Downfield sections of the one-dimensional 1H NMR spectra are shown for the mannosyl oligosaccharides, Man3GlcNAc2 (A), Man3GlcNAc (following the digestion of Man3GlcNAc2 by chitobiase, B), and Man2GlcNAc (following digestion of Man3GlcNAc by the novel human α-mannosidase, C). The assignments of H-1 and H-2 resonances in the 1H NMR spectra are indicated by the color-coded labels relative to the structures shown at the top of each panel. The spectra of the Man3GlcNAc structure generated by chitobiase digestion (B) indicates a shift of a Glc-NAc H-1 resonance and the generation of a free GlcNAc enzymatic product.
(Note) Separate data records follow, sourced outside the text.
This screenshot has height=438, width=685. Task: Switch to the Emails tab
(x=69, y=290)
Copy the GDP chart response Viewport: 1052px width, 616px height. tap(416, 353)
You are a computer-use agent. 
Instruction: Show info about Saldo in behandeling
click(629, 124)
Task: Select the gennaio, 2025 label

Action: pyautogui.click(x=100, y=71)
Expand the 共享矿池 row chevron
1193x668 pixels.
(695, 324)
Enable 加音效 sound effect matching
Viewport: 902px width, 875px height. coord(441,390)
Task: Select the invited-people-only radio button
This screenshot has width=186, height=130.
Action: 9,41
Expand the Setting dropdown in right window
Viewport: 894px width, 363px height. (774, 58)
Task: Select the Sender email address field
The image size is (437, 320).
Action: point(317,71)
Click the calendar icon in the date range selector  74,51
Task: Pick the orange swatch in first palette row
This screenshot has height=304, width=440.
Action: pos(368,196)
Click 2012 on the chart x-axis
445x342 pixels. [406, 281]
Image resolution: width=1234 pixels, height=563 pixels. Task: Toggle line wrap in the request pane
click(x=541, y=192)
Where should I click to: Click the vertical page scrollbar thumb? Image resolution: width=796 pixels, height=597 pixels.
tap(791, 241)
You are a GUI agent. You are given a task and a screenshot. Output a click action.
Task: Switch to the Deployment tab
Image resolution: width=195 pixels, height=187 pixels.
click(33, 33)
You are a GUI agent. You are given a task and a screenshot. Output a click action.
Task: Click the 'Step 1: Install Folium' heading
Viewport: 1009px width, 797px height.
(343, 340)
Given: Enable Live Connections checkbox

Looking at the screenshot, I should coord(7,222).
Because the resonance at δ = 5.181 ppm for the reducing terminal GlcNAc1 residue in the Man3GlcNAc2 structure (A) and the GlcNAc2 residue in Man3GlcNAc (B) have a similar chemical shift, the loss of the GlcNAc2 signal at δ = 4.591 ppm in Man3GlcNAc2 (compare A and B) and the appearance of the free GlcNAc signal at δ = 5.184 ppm following chitobiase digestion is indicative of the cleavage of GlcNAc1 by the enzyme. Digestion of the Man3GlcNAc structure by the novel human α-mannosidase resulted in the disappearance of the α1– 6Man residue (Man4′ H-1 resonance at δ = 4.902 ppm) and the appearance of a free mannose α-anomer resonance at δ = 5.164 ppm (C). The β-anomer of the monosaccharide product was obscured by the water peak in B and C. The H-2 resonance for Man4′ at δ = 3.976 ppm was also lost from the spectrum in C, but the H-1 and H-2 signals for Man4, Man3, and GlcNAc2 were unchanged, indicating the cleavage of a single mannose residue with the formation of a Manα1–3Manβ1– 4GlcNAc product by the novel human α-mannosidase. The spectrum shown in B was the zero time point for the novel human α-mannosidase time course digestion (Fig. 8) and thus contained the novel human α-mannosidase. As a result there is a slight reduction in the peak signal for the α1– 6-linked Man residue (Man4′) because of a partial digestion of this linkage within the time frame of the experiment (compare A and B).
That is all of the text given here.